The new investments led to the growth of larger communities. The building of modern land communications has reinforced this development, and remote farms without road connections to the central areas have become a thing of the past. The region today has broad-based business enterprises. Agriculture, fishing and industry remain important, but new enterprises have emerged, such as aquaculture, tourism and various public services.
Typical for areas with a coastal climate, Vesterålen has relatively mild winters and moderately warm summers. The average temperature in the coldest month, February, is around minus two Celsius, while the average July temperature is 53.6 - 57.2 degrees Fahrenheit. The highest temperature was recorded at 87.8 degrees Fahrenheit - in July, which is the month of least precipitation. On the other hand, October is the month with most precipitation, and autumn is generally the rainiest season.
The months with most snow are January - March. In December and parts of January, the sun does not appear above the horizon in Vesterålen. The dark season is fascinating in many ways, and the northern lights and special bluish hues play magically on the snow-covered landscape. Conversely, the sun never dips below the horizon during the period of 23 May – 23 July.
Vesterålen has rich and abundant birdlife. The nutrient-rich waters surrounding the island group normally provide ample food supplies for a number of seabird species. All of the usual species found on the northern latitudes are represented here. Among the rare species is the black-tailed curlew, which nests exclusively on Andøya. The northern fulmar and gannet are two species that are found only in shoreline areas. Puffins, razorbills, guillemots, shags, herons and swans are other fascinating and exclusive features among the ocean fauna. The white-tailed eagle has multiplied dramatically in recent years. The most familiar bird rocks are located outside of Nykvåg and Hovden in Bø and Bleik in Andøy.

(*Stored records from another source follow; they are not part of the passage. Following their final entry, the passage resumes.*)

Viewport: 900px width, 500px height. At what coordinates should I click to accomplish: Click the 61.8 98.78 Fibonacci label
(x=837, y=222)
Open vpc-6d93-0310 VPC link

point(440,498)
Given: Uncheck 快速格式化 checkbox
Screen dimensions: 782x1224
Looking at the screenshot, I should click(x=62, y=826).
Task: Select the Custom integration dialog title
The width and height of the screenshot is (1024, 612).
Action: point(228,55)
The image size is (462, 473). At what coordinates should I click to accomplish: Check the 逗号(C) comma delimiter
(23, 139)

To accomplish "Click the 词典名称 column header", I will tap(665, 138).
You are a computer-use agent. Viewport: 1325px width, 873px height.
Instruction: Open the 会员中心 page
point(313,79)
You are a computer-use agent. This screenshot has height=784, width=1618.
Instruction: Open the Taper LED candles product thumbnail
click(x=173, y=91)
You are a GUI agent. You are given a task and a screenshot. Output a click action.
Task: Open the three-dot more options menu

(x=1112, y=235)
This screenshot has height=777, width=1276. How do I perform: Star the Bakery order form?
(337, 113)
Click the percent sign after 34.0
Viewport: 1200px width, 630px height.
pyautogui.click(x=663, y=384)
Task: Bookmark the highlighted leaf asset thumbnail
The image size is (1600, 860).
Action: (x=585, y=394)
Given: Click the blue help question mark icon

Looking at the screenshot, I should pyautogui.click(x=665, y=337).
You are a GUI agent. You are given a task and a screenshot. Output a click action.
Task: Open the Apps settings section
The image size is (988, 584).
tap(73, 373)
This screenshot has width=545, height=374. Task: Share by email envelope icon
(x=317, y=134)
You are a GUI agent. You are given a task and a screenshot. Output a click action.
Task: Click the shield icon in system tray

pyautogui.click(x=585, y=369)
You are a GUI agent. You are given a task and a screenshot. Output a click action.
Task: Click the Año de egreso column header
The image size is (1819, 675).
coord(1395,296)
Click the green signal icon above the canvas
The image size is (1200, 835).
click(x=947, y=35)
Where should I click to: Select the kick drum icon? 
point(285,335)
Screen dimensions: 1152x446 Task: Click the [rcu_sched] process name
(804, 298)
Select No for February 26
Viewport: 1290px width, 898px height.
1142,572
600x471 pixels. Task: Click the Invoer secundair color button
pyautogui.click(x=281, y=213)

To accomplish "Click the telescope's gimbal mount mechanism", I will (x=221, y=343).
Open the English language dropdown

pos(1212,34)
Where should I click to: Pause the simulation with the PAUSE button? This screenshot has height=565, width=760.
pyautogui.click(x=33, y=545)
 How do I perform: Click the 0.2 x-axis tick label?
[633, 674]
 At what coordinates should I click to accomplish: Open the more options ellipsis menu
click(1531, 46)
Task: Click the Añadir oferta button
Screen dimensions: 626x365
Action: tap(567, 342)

Fish have always been the very basis for existence in Vesterålen, thanks to our proximity to the rich fishing fields off shore. Cod, haddock, coalfish, redfish, wolf fish, salmon, herring, ling, flounder, halibut and prawns are the most important from an economic point of view. Year-round fishing and the annual herring and winter cod fisheries represent great economic resources that are sought after by both local and visiting fishermen.